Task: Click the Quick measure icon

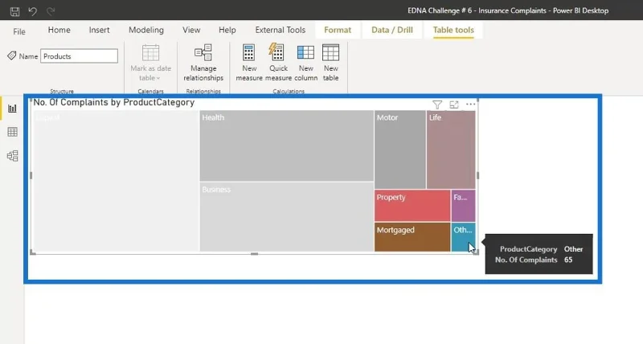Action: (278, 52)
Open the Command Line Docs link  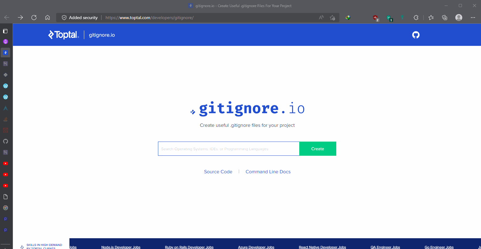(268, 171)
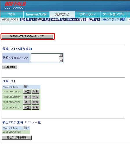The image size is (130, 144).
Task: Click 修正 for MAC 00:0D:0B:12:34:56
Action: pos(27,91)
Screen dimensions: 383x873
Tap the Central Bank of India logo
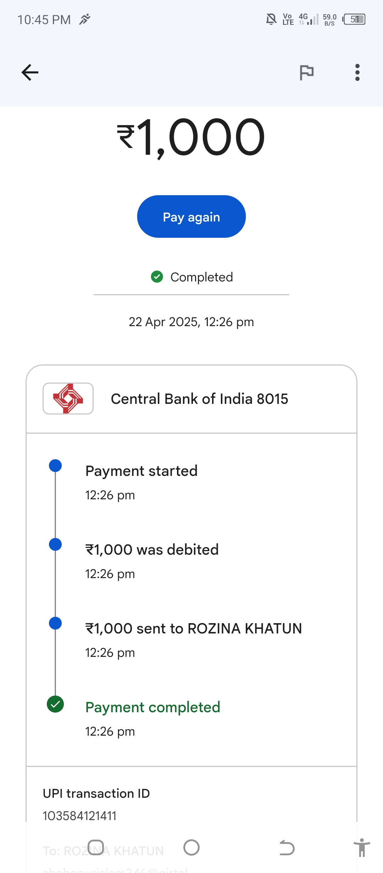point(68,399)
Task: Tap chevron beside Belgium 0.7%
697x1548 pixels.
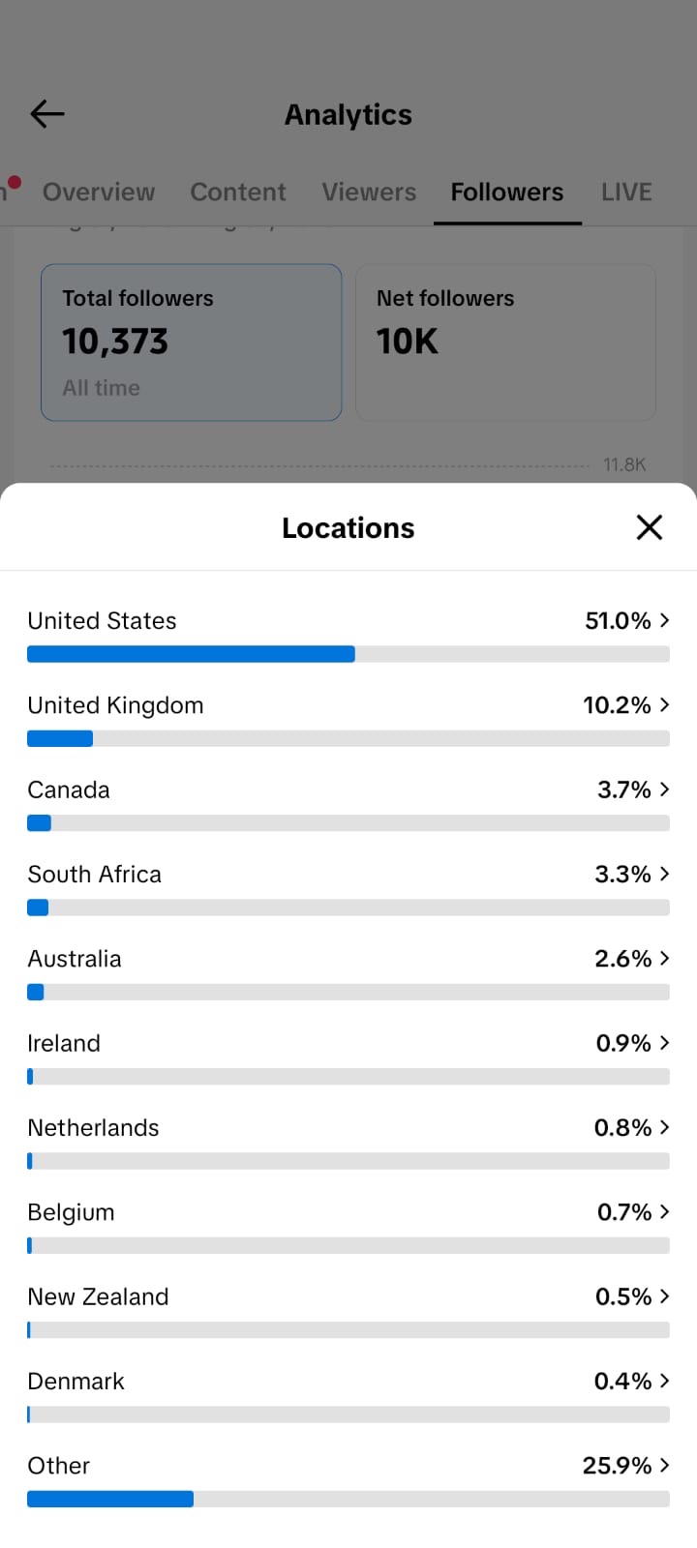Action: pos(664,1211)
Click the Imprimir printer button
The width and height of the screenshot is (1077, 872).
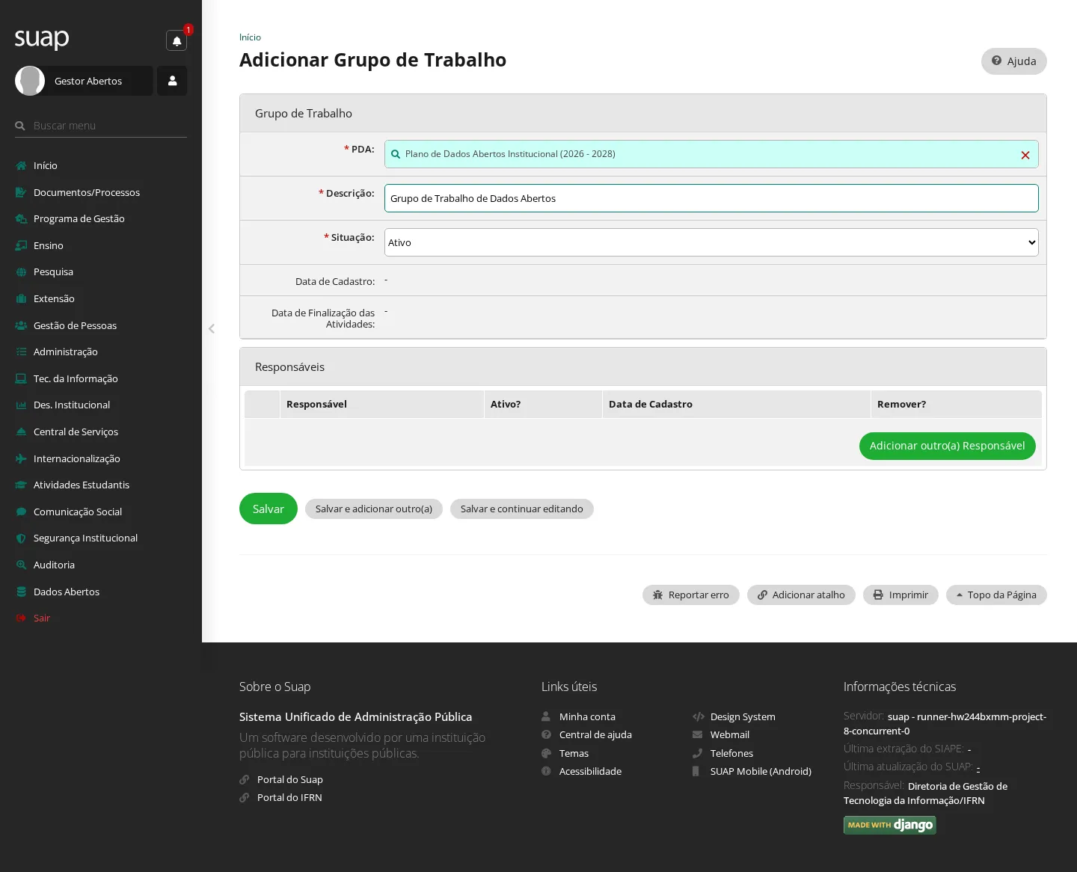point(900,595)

- - - -

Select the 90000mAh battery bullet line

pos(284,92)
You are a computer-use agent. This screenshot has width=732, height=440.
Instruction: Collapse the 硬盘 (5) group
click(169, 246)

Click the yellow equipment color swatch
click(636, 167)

- - - -

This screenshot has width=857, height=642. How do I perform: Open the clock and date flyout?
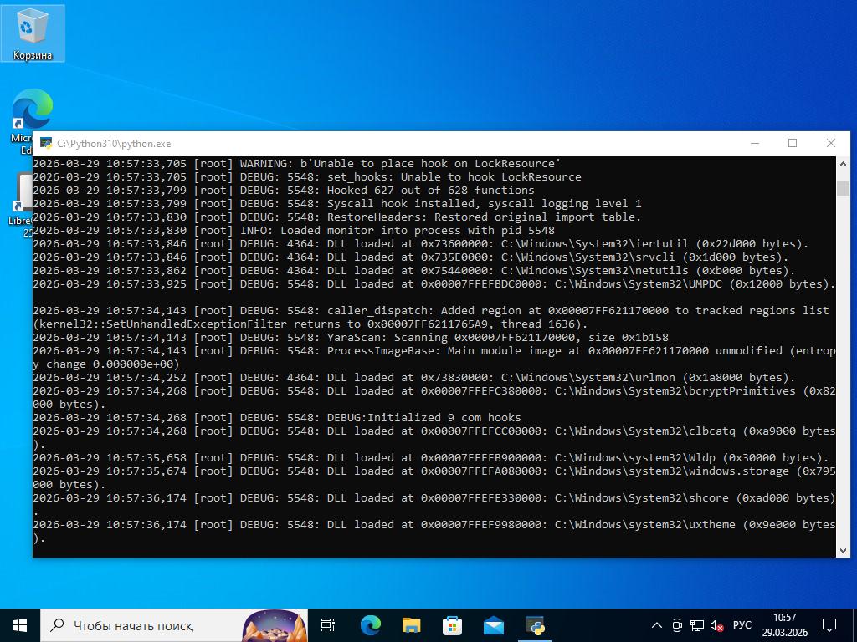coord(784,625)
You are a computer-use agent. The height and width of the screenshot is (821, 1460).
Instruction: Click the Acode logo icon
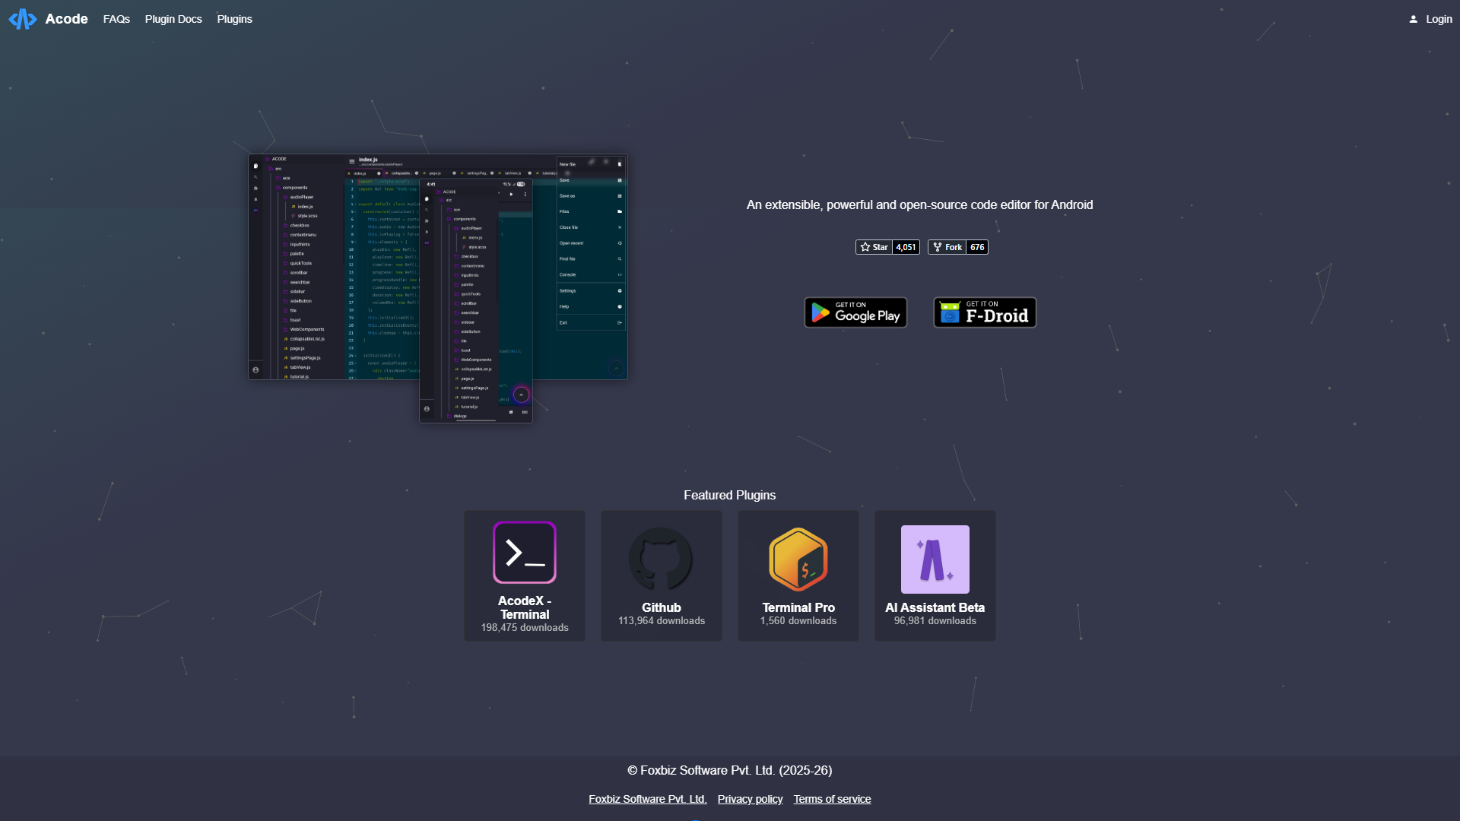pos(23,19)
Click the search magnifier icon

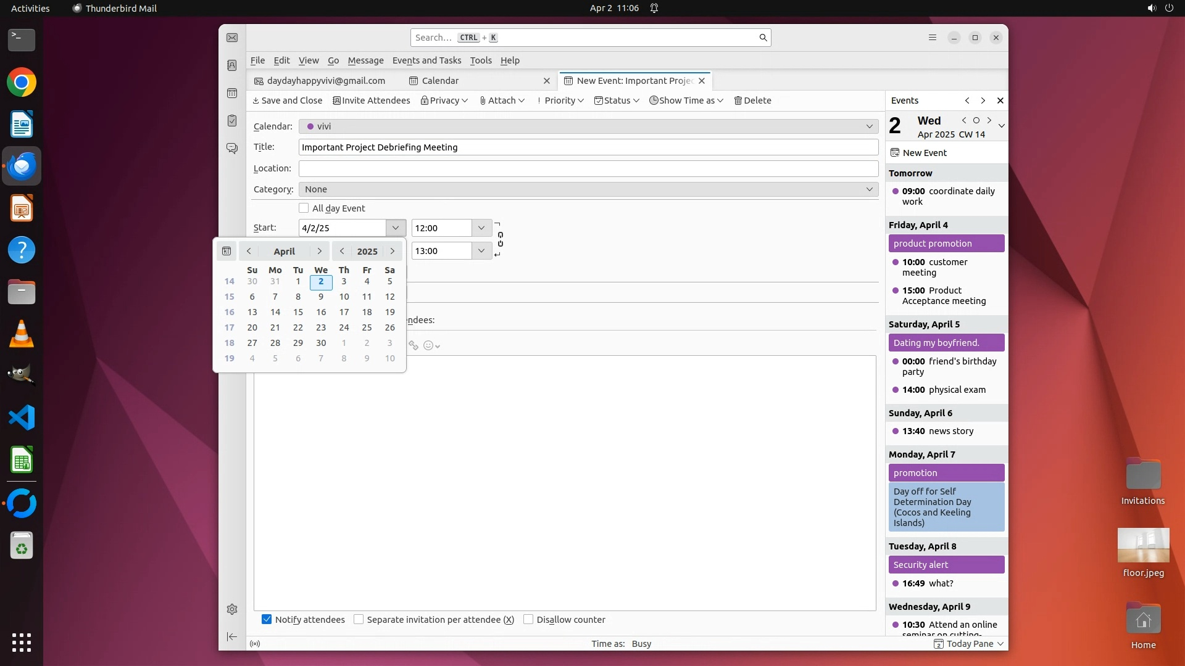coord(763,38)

- - - -

Rewrite the part of the entries that opens with the line containing "You are a computer-use agent. The" and closes with the line containing "coord(763,38)", changing "magnifier" to "magnifying glass" and leaving everything else unchanged. Omit the pictures from your answer.

**The solution**
You are a computer-use agent. The height and width of the screenshot is (821, 1460).
Instruction: Click the Acode logo icon
pos(23,19)
Click the search magnifying glass icon

coord(763,38)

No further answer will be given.